If India were to grow at 10%, it would have to pursue export-led growth like China. Nearly 40% of China’s GDP came from exports against India’s mere 20%. China virtually funded its exports to Africa thereby resulting in Chinese banks suffering huge non-performing assets. The recapitalisation of Chinese banks was done by its huge foreign exchange reserves of $3.5 trillion built out of its current account surplus.

India’s $420 billion foreign exchange reserves are built through borrowing as it runs huge current account deficits. So the foreign exchange reserves cannot be used to recapitalize the banks as it is not government money. In this scenario, India cannot adopt Chinese model to fund its exports. Also to achieve 20% export growth by itself, big-ticket export reforms will have to be carried out, particularly in infrastructure, which can happen in medium term only.
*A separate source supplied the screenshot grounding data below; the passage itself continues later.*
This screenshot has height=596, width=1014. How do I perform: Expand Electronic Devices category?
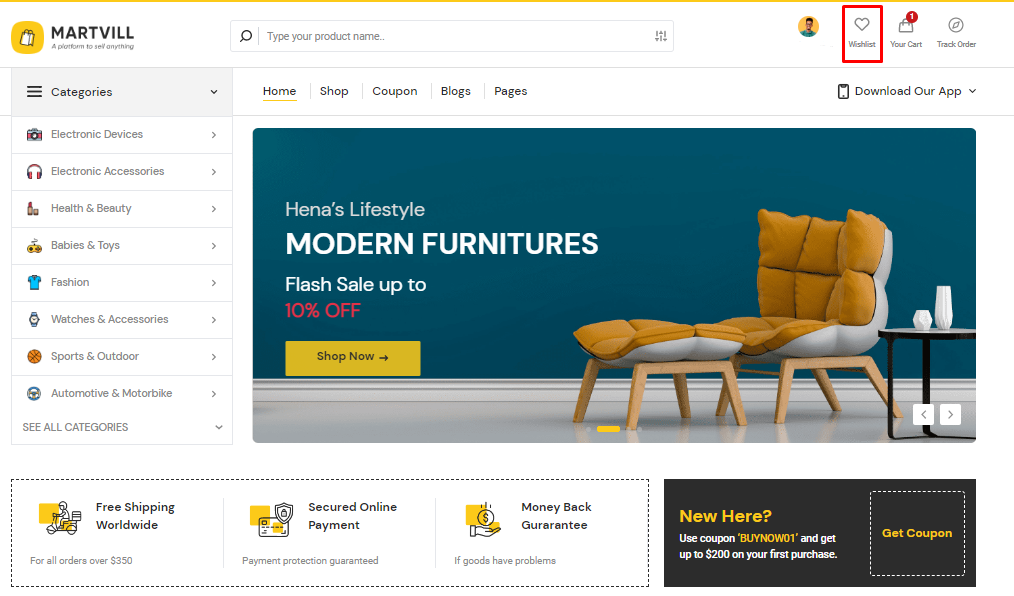[122, 134]
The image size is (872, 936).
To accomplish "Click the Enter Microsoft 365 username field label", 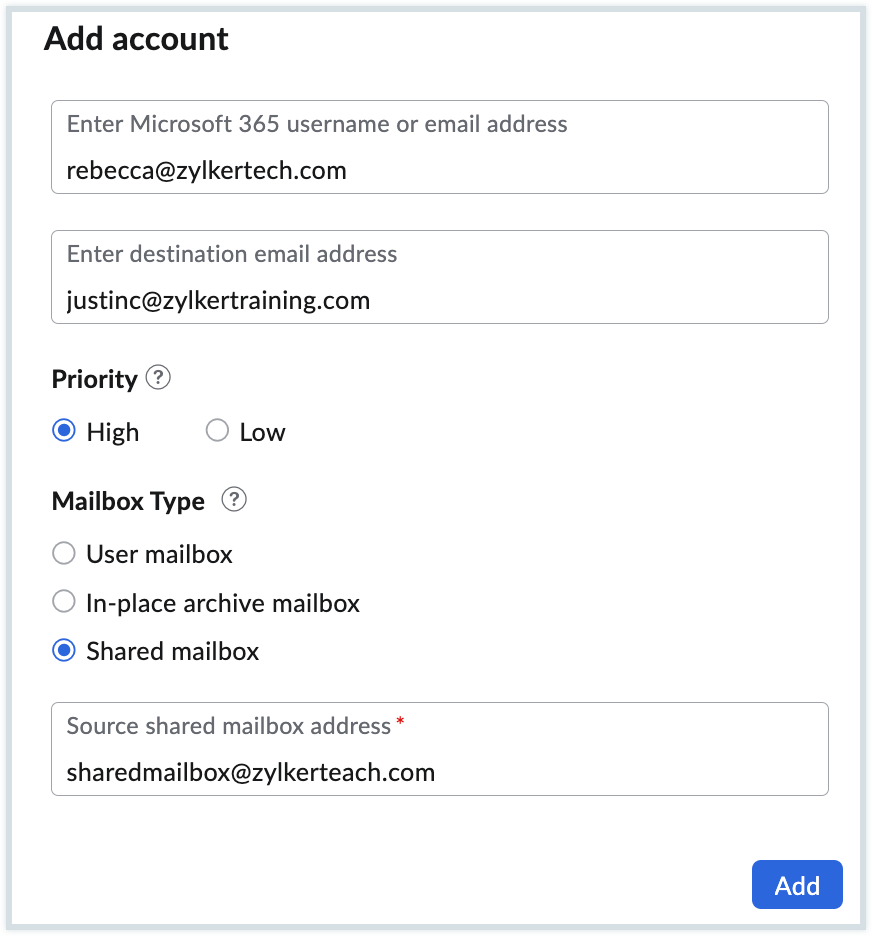I will pos(317,124).
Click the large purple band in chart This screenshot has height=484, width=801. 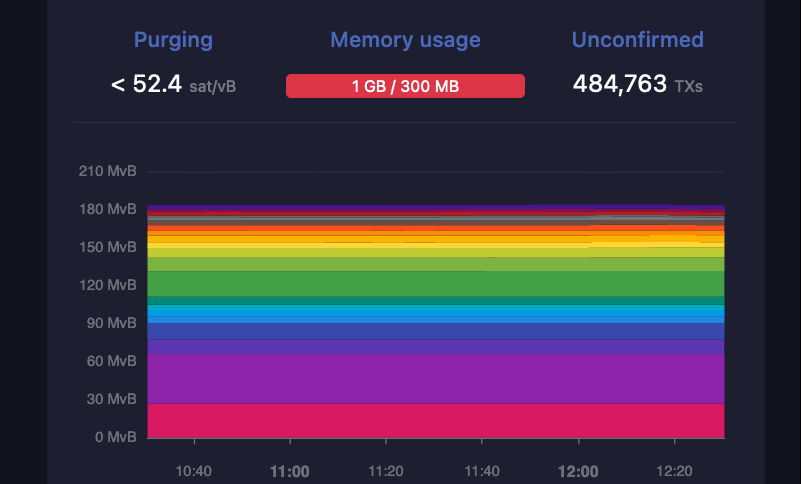click(x=435, y=378)
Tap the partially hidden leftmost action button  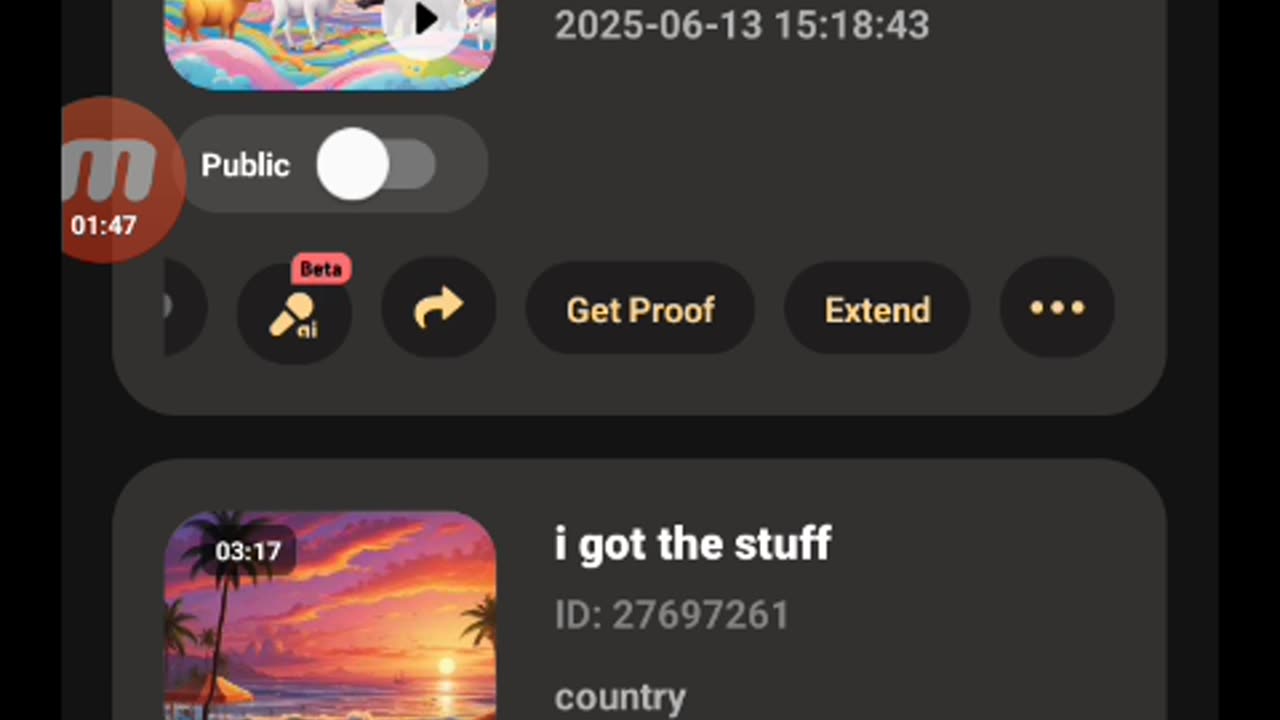tap(185, 309)
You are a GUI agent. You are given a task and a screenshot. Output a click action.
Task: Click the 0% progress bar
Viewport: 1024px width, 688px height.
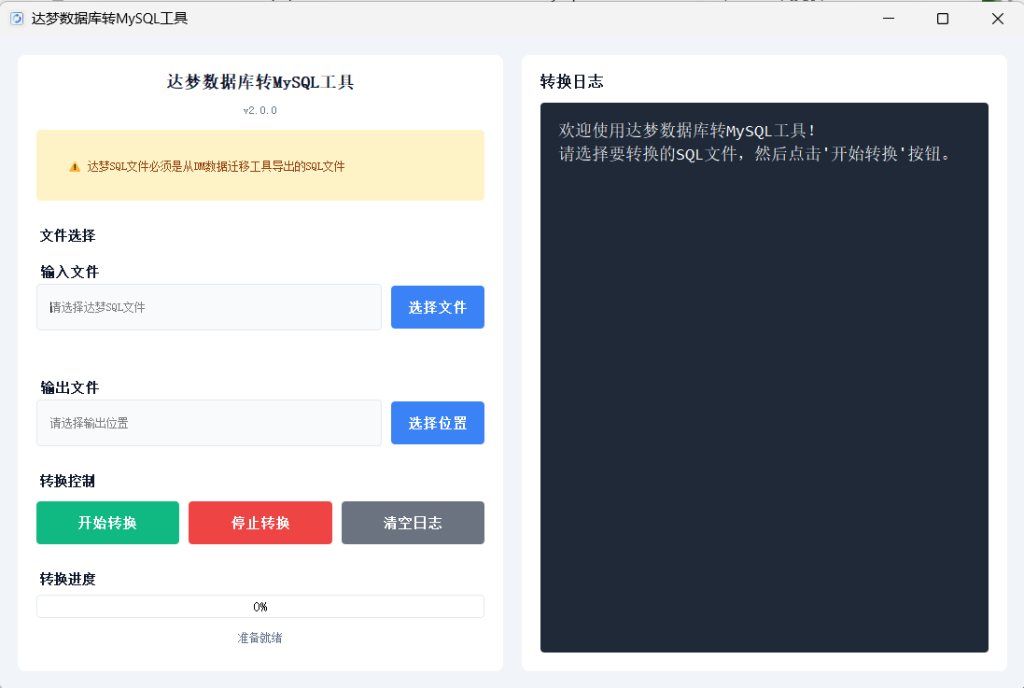click(x=260, y=606)
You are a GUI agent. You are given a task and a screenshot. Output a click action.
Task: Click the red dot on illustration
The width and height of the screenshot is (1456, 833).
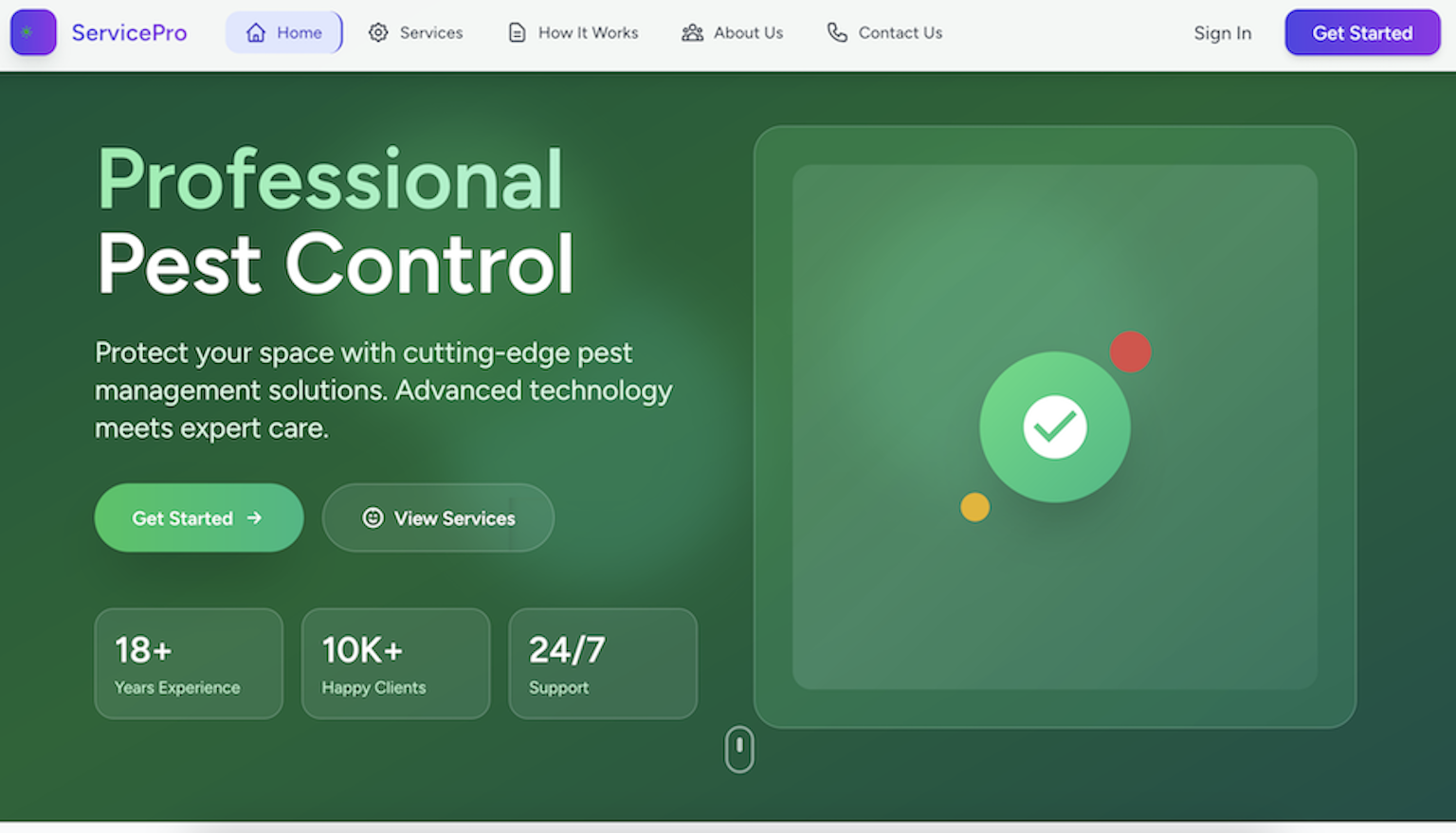(x=1130, y=352)
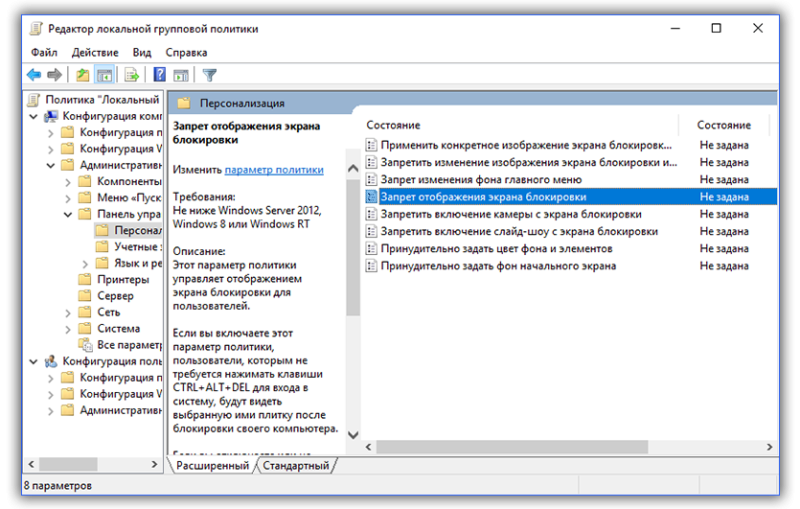The width and height of the screenshot is (800, 509).
Task: Click the Export list toolbar icon
Action: coord(131,75)
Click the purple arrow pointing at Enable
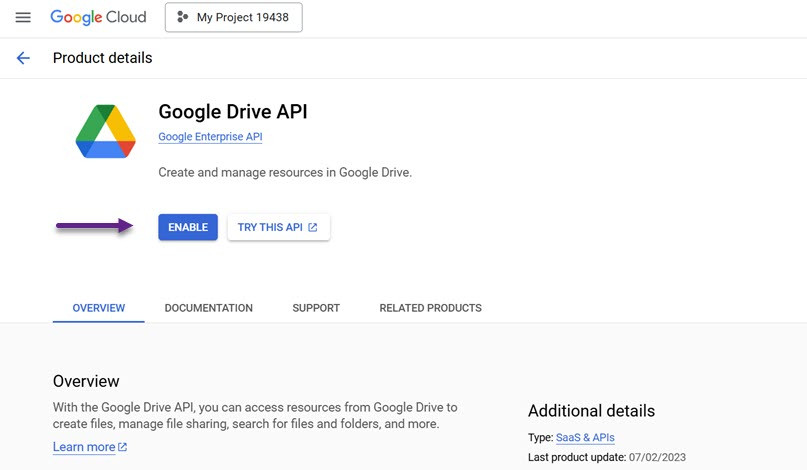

Former finance minister and Congress leader, P Chidambaram is right in saying “the tyres of three of the four wheels on which the economy rides are punctured. Firstly, exports, secondly private investment and gross fixed capital formation. The only tyre that is ok is the public expenditure. The exports were in negative territory not long ago, private investment is not picking up due to excess capacity and capital formation has come down to 28.5% from a high of 37% during 2004-08.”

With most of the cylinders of growth engines not firing fully, it is really over ambitious for PM Narendra Modi to fix such stiff target of double-digit growth for the Indian economy.